-- What you need to do --
What lines in the material hold the string "computer"? Return every one of them.

-- Stored data --
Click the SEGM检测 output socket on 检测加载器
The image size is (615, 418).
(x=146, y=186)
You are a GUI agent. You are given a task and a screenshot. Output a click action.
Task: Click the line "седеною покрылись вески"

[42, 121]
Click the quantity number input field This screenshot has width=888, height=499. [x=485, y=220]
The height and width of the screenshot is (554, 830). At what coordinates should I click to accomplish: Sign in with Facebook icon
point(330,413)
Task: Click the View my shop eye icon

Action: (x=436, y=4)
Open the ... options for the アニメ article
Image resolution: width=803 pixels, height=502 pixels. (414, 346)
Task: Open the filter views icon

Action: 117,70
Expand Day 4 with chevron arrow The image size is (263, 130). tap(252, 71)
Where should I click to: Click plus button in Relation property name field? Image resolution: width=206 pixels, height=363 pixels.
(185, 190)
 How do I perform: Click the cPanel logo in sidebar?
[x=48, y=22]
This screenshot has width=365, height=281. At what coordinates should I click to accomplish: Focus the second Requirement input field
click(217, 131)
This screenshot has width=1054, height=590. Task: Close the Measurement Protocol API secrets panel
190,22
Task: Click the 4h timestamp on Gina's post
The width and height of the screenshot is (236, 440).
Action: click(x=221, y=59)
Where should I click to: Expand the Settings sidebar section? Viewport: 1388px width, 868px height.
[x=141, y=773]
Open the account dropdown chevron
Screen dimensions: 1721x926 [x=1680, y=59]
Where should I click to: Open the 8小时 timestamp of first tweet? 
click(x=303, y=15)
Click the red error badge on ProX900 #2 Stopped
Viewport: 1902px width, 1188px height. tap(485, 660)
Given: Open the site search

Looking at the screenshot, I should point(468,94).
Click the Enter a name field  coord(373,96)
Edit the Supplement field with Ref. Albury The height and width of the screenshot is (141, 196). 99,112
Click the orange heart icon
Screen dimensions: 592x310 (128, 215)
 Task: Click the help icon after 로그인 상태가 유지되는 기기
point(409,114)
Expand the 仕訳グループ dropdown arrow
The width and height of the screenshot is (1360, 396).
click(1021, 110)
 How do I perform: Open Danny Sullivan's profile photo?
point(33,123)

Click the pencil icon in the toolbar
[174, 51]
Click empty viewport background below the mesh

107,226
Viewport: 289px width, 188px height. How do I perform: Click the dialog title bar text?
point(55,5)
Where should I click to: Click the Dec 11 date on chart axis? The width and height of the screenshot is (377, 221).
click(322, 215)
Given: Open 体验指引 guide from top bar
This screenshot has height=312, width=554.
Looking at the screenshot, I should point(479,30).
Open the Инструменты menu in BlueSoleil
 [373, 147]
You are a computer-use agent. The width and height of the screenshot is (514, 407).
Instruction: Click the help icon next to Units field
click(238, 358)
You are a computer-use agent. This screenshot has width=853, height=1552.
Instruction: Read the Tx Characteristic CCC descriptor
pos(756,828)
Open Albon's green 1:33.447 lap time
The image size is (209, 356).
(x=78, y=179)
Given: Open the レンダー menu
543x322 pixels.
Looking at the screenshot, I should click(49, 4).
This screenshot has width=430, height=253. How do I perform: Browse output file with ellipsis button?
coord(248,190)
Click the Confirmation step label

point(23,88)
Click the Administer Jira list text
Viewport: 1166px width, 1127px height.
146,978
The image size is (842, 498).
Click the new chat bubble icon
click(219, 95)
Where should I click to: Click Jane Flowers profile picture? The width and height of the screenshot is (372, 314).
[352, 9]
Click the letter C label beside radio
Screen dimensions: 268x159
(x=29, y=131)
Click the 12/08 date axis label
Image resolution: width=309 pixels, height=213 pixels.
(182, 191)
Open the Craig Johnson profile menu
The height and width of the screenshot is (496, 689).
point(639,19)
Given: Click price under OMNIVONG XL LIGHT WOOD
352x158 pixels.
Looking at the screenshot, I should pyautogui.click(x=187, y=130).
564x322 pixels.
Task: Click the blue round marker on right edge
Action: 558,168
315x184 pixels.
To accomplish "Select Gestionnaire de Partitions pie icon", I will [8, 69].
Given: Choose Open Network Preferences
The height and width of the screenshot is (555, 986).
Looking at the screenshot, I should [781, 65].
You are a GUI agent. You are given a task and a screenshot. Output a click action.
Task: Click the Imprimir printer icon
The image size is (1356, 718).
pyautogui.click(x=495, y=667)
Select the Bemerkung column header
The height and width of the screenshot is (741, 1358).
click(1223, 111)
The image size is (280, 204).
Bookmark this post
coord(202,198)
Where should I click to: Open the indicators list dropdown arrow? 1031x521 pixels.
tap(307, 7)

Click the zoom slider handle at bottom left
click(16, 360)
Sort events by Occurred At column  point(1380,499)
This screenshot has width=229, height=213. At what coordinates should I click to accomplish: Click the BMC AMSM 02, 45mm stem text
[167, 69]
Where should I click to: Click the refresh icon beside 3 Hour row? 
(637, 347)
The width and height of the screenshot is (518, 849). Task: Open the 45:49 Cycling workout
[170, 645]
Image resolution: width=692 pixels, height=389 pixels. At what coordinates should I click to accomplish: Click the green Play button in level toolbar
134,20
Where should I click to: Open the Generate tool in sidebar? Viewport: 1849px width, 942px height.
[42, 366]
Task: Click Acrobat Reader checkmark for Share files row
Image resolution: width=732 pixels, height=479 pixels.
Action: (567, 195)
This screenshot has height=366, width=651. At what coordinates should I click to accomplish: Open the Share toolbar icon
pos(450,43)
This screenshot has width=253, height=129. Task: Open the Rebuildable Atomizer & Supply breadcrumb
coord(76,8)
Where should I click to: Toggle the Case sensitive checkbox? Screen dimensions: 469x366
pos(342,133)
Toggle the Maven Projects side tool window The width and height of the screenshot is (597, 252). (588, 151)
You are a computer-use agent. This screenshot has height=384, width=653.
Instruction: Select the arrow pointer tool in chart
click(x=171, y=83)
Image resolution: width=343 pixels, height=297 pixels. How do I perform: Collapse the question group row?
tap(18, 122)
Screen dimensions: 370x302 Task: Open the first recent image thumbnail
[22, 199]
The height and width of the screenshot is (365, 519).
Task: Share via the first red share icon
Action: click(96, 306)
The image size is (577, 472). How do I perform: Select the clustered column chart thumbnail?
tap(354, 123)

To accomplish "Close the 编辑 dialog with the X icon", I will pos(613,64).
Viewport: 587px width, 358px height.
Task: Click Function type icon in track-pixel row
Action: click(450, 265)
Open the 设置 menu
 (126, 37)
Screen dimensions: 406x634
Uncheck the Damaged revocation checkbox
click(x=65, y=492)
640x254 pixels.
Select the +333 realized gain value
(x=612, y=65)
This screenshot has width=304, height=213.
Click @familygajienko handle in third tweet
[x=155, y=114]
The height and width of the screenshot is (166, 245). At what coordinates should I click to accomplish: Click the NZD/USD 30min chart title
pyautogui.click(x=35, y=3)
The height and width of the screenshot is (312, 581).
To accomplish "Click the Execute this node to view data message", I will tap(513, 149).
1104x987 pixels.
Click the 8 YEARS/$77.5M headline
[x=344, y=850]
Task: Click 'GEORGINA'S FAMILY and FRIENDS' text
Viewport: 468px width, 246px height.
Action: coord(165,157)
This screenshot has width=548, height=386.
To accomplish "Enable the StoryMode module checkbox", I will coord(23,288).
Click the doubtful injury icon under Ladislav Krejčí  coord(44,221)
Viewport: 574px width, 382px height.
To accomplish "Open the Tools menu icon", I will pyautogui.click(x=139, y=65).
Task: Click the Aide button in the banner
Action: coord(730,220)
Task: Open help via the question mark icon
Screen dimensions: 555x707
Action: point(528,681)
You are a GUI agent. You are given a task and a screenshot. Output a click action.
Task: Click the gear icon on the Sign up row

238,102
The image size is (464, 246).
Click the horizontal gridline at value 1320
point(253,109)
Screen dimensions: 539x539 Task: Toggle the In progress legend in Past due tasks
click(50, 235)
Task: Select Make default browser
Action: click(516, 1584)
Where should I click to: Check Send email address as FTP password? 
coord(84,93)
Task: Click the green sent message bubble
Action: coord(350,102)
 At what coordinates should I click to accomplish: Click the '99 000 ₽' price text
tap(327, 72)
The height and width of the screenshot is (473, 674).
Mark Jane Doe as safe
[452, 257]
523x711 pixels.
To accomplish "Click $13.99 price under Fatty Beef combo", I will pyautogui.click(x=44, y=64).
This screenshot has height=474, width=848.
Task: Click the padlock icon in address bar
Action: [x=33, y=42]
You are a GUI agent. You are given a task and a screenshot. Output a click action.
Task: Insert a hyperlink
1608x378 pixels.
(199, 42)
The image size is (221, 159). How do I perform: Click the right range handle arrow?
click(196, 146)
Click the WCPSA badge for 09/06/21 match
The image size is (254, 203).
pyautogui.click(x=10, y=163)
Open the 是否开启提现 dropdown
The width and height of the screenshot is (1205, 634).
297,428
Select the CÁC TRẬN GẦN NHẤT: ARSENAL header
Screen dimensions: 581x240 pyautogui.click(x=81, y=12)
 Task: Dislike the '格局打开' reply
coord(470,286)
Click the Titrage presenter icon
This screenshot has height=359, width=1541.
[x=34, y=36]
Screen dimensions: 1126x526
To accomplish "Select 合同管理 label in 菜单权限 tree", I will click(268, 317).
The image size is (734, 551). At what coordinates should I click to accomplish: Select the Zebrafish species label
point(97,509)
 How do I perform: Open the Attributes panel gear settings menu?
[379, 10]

-- Solution to the exercise --
You are a computer-use agent. The width and height of the screenshot is (514, 407).
You are a computer-use agent. This screenshot has width=853, height=1552.
You are a computer-use agent. This screenshot has height=384, width=653.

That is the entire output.